琅珠工房ROJU ATELIER
MAKING — つくり方

溶かして流さず、叩いて締めてから削ります。

鋳造(溶かした金属を型に流す方法)なら半日で形になります。それでも当工房が鍛造(たんぞう)を続けているのは、指輪が毎日ぶつかる道具だからです。叩いて金属の目を詰めた棒からしか削り出しません。

作業台の胡桃(くるみ)の板に、霜・灯・凪の三つの指輪が並べて置かれている
  1. 工程 01

    地金を叩く(鍛造)

    棒状の地金を、金槌で端から端まで叩いて締めます。太さが1割ほど落ちたところで止めます。ここで手を抜くと、あとの磨きでどれだけ光らせても、数年で角が丸くなって痩せて見えます。

  2. 工程 02

    輪にして、継ぎ目を消す

    丸めて両端を突き合わせ、同じ金属で溶接します。継ぎ目は、あとから探しても分からない位置まで削り合わせます。サイズ直しのときに開けるのも、必ずこの場所です。

  3. 工程 03

    断面を削り出す

    外側の丸み、指に当たる内側の丸み、腕の細りを、この段階で決めます。図面の数字どおりには削りません。おふたりの指の形を見て、0.1mm単位で外します。

  4. 工程 04

    石を留める

    爪を立てた状態で石を落とし、四方から同時に寝かせます。一本ずつ倒すと石が傾きます。倒したあと、爪の先を丸め、内側まで磨きます。ここを磨くかどうかで、石に入る光の量が変わります。

  5. 工程 05

    仕上げて、もう一度測る

    磨くと金属はわずかに減ります。仕上げてから測り直し、注文の号数から外れていれば、その場でもう一度広げます。お渡しの日は、その場でもう一度はめていただきます。


断面のこと

見えない側の丸みが、つけ心地のほとんどです。

外側の形は写真に写ります。指に当たる内側は写りません。ところが、10年つけたときに差が出るのはこちらです。当工房は内側を甲丸(こうまる)に削り、角を残しません。
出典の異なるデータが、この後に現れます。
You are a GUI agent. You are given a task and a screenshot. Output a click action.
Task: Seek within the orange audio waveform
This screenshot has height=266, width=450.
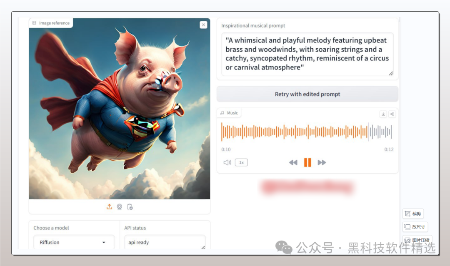click(x=292, y=132)
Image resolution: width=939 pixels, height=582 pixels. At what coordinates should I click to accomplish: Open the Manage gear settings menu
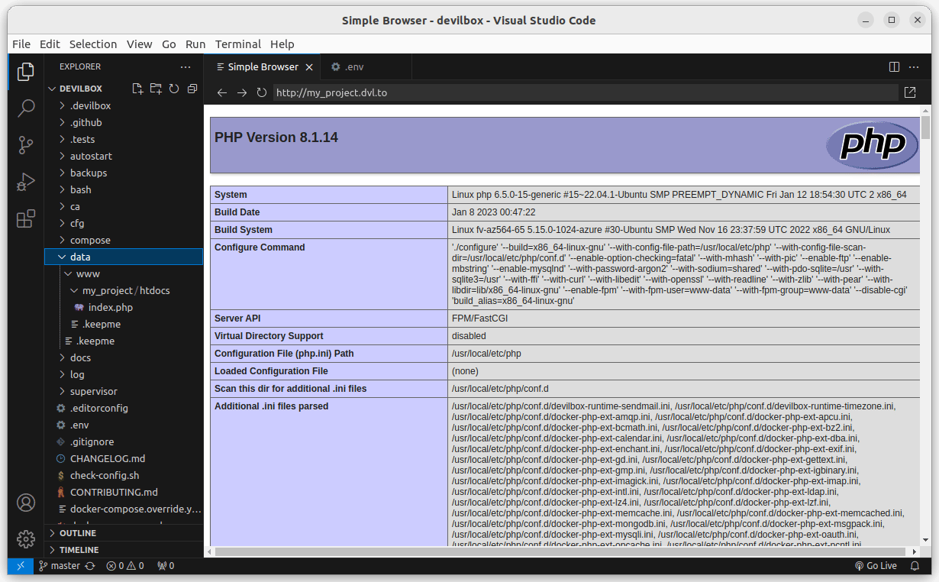[26, 538]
角が残る断面 指に当たる面 ── 平ら。角が2か所 むくみが出た日に、この角が食い込む 甲丸(こうまる) 指に当たる面 ── 山なり。角なし 同じ幅でも、当たりが1点に集まらない 幅 3.0mm 幅 3.0mm
図は説明のために誇張しています。実際の甲丸の落ちは、幅3.0mmの指輪で0.35mm前後です。

爪の高さ

光を取るか、引っかからないか。
この一つを決めるのに、いちばん時間をかけます。

石と四本の爪の寄り。爪の先が丸く落とされている
3.0mmほとんど引っかかりません。光は控えめです。手袋を頻繁に使う方に。
3.4mm当工房の既定。日常で困らず、下を向いたときにきちんと光ります。
3.8mm光は最も入ります。ニットと髪には気を配っていただく高さです。